**Requirement**: Write out all of the entries exactly, please.

**Material for this exercise**:
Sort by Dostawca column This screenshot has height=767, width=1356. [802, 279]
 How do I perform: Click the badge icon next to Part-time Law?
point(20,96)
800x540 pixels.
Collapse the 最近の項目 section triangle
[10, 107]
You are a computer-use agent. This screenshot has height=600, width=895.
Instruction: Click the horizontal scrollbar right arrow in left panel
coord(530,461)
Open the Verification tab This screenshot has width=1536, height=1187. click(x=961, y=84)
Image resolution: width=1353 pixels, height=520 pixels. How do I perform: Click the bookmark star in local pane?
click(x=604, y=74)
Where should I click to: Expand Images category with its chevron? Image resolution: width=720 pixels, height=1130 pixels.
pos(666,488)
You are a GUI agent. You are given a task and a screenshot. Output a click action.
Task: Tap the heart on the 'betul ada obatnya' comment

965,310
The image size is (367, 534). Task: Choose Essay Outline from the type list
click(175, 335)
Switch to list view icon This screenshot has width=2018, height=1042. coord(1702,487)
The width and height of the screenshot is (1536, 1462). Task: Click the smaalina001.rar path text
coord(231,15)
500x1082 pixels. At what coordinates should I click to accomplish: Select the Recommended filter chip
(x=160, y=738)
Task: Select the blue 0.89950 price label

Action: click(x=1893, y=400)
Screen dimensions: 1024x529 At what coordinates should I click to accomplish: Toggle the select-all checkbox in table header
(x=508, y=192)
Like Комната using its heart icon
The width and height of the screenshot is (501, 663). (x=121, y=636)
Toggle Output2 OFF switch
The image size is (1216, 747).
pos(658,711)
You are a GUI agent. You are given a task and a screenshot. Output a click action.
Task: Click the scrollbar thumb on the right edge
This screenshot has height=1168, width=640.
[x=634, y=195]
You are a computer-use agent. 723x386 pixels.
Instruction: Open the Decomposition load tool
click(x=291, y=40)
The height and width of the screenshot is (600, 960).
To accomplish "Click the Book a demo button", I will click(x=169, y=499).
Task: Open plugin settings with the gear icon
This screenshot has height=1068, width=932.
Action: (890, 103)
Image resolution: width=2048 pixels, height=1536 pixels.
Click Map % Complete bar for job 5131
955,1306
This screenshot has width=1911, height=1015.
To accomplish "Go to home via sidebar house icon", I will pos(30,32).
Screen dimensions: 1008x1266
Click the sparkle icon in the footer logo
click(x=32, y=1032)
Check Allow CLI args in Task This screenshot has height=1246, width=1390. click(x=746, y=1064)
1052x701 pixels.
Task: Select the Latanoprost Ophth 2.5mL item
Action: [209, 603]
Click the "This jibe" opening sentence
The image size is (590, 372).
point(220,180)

**Result of the exercise**:
Sort by Dostawca column This screenshot has height=767, width=1356. [802, 279]
 How do I perform: Click the badge icon next to Part-time Law?
point(20,96)
800x540 pixels.
Collapse the 最近の項目 section triangle
[10, 107]
You are a computer-use agent. This screenshot has height=600, width=895.
Instruction: Click the horizontal scrollbar right arrow in left panel
coord(530,461)
Open the Verification tab This screenshot has width=1536, height=1187. click(x=961, y=84)
Image resolution: width=1353 pixels, height=520 pixels. How do I perform: Click the bookmark star in local pane?
click(x=604, y=74)
Where should I click to: Expand Images category with its chevron? Image resolution: width=720 pixels, height=1130 pixels.
pos(666,488)
You are a GUI agent. You are given a task and a screenshot. Output a click action.
Task: Tap the heart on the 'betul ada obatnya' comment

965,310
The image size is (367, 534). Task: Choose Essay Outline from the type list
click(175, 335)
Switch to list view icon This screenshot has width=2018, height=1042. coord(1702,487)
The width and height of the screenshot is (1536, 1462). Task: Click the smaalina001.rar path text
coord(231,15)
500x1082 pixels. At what coordinates should I click to accomplish: Select the Recommended filter chip
(x=160, y=738)
Task: Select the blue 0.89950 price label

Action: click(x=1893, y=400)
Screen dimensions: 1024x529 At what coordinates should I click to accomplish: Toggle the select-all checkbox in table header
(x=508, y=192)
Like Комната using its heart icon
The width and height of the screenshot is (501, 663). (x=121, y=636)
Toggle Output2 OFF switch
The image size is (1216, 747).
pos(658,711)
You are a GUI agent. You are given a task and a screenshot. Output a click action.
Task: Click the scrollbar thumb on the right edge
This screenshot has height=1168, width=640.
[x=634, y=195]
You are a computer-use agent. 723x386 pixels.
Instruction: Open the Decomposition load tool
click(x=291, y=40)
The height and width of the screenshot is (600, 960).
To accomplish "Click the Book a demo button", I will click(x=169, y=499).
Task: Open plugin settings with the gear icon
This screenshot has height=1068, width=932.
Action: (890, 103)
Image resolution: width=2048 pixels, height=1536 pixels.
Click Map % Complete bar for job 5131
955,1306
This screenshot has width=1911, height=1015.
To accomplish "Go to home via sidebar house icon", I will pos(30,32).
Screen dimensions: 1008x1266
Click the sparkle icon in the footer logo
click(x=32, y=1032)
Check Allow CLI args in Task This screenshot has height=1246, width=1390. click(x=746, y=1064)
1052x701 pixels.
Task: Select the Latanoprost Ophth 2.5mL item
Action: [209, 603]
Click the "This jibe" opening sentence
The image size is (590, 372).
point(220,180)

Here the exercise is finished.